Now why would all the world get drowned in a crisis if the reality market goes down? Welcome to the world of finance! One of the ways invented by man to make money is speculation. The banks would bundle these property loans and securitize them (say MBS) and roll them out into the market. From then on, the market plays havoc with the security, pull/push the price of the security, speculate over it, sell, buy, re-bundle - literally do anything with it. Now that the underlying security has undergone so many transformations, it is always going to be difficult to price the base commodity, it just gets lost into the multitudinal transformation that it has undergone. So when people began to realize that the underlying assets are grossly overpriced, their confidence in the derivatives began to drop. Result - Panic. We ended up with a huge amount of these securities which do not have the worth we have estimated or bought it for.

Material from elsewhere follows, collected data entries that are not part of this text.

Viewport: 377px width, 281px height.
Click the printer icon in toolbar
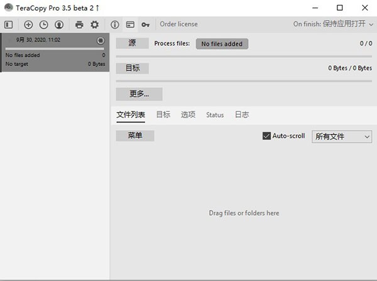[x=79, y=25]
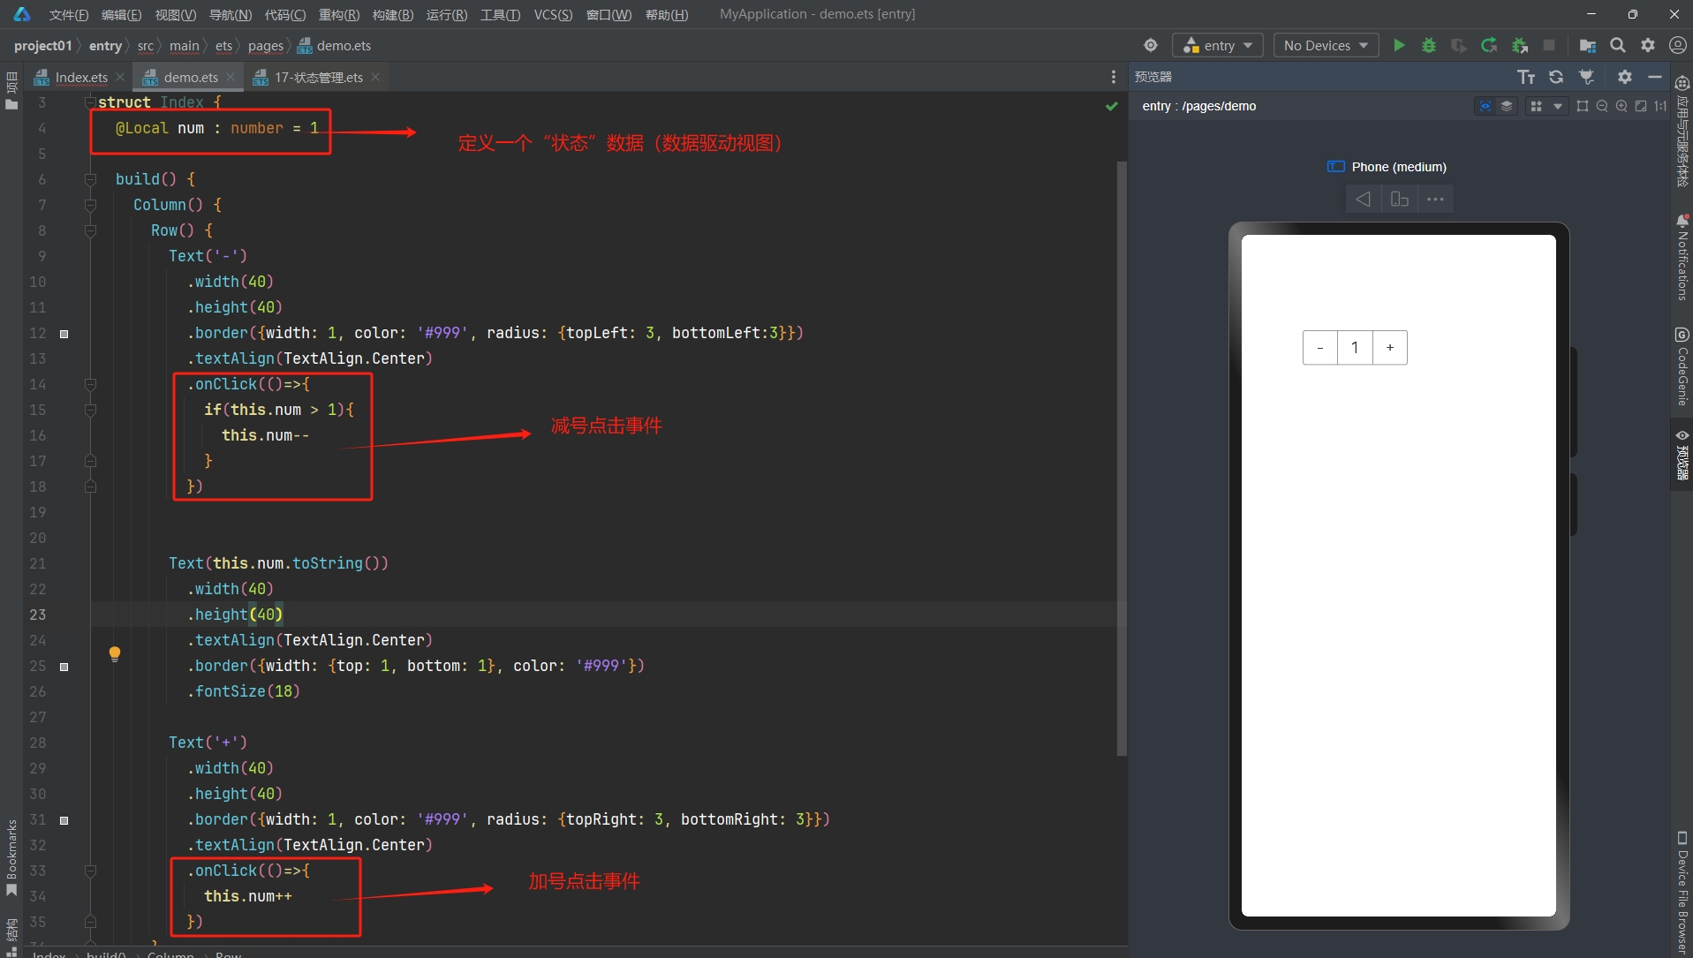Toggle the previewer inspector eye mode
Image resolution: width=1693 pixels, height=958 pixels.
[1485, 106]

But why go bankrupt? Wont the security at least fetch me the 10 Lakhs that it initially had? The answer is it would. to understand this paradox we should first understand the fact that there is not as much physical cash as there is virtual cash - in the form of bonds, equities and what not. When there is panic, people start sitting on piles of their cash which is the most liquid assets ever possible :) Thereby, most of the physical cash which is essential for day to day economic activity is all locked up with investors. And this spells doom for any firm - the dreaded credit crunch and loss of liquidity. More so for financial firms where liquidity is essential for *any and all* activities. It is therefore very obvious why companies go for a merger when at the brink of a credit crunch. When these mergers fail, that's when it goes bankrupt.

"When American economy sneezes the world gets pneumonia, when they get pneumonia countries go bankrupt." It goes without saying that the American dollar has ceased to be an American currency anymore, its become a commodity used primarily in the world markets. You wouldn't believe when I say that when India and Japan want to trade, they do it in dollars. So when there's a liquidity crunch in America, the demand for dollar rises and it becomes more expensive (eg, 50 INR = 1 USD ). Plus when American investors pull their money out of the world markets causing a further plummeting in the country's local economy. This is worsened by the various banks across the world investing in the Realty Securities which are bundled out of America. Would you believe that Iceland, an entire country, went bankrupt because of heavy investment of its three major banks in Mortgage securities. Their currency had a free fall within days and even the government couldn't do anything about it. Imagine, a country going bust despite no fault of its citizens and without any decline in its productivity (it still has a strong tourism based economy).

The solution..well, everyone knows and no one knows. While some are of the view that the bailout plan should bring back the economy to a stable state, many are of the opinion "Bail out the investors not the banks". Some prefer to sit on cash while some perceive a smart and cheap investment opportunity. Some even say that the banks should be held responsible for the crisis that they have wrought on themselves. So what's the plan for the future? Simple - "Introduce a little anarchy. Upset the established order, and everything becomes chaos. I'm an agent of chaos. Oh, and you know the thing about chaos? It's fair."